● TASK ITEM
Your reply should consist solely of the number of lines in the data that contain "predmety".
Top of SUPPLIED RECORDS
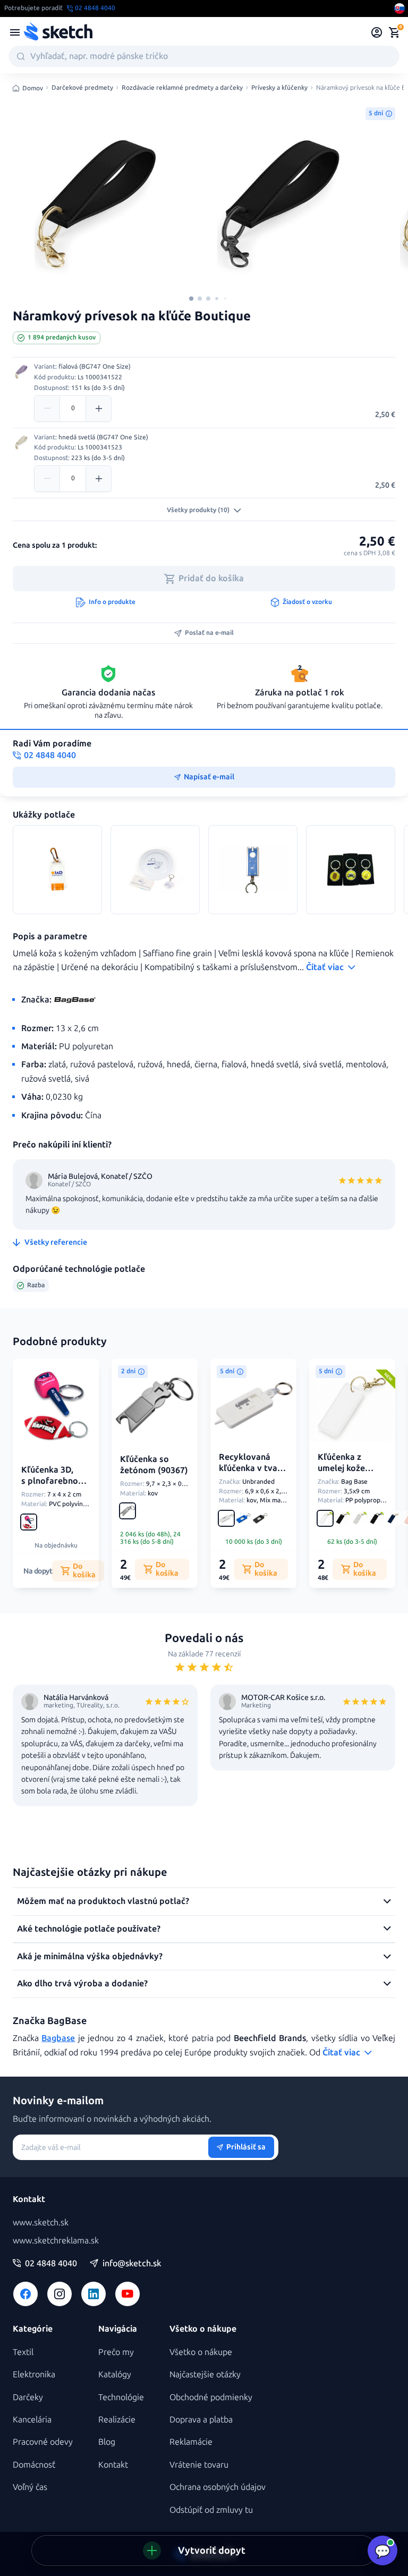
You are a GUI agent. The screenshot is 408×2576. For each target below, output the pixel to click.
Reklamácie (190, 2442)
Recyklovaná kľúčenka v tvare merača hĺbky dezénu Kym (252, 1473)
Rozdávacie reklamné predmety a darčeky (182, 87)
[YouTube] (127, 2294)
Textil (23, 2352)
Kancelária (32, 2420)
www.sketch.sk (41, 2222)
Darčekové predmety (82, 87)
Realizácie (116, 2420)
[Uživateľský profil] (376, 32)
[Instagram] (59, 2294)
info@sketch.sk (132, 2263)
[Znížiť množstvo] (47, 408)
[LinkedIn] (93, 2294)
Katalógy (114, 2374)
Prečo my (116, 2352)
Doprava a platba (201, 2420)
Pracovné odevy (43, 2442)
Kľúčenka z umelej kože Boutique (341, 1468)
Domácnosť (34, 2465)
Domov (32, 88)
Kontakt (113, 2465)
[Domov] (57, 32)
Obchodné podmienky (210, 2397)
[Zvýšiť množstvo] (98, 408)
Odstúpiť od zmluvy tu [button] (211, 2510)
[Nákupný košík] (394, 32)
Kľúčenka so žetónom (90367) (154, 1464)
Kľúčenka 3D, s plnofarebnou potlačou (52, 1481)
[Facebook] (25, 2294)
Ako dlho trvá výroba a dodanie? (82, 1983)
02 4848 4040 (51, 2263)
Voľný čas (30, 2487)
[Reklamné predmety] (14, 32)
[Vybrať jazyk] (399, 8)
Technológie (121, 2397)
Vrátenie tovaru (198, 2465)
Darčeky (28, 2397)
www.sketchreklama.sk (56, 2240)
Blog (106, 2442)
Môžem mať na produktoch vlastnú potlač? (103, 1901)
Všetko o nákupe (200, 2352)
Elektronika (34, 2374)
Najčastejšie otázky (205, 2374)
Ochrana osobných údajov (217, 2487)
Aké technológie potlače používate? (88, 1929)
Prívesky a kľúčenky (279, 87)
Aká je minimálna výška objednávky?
Bottom of SUPPLIED RECORDS
● WRITTEN SOLUTION
3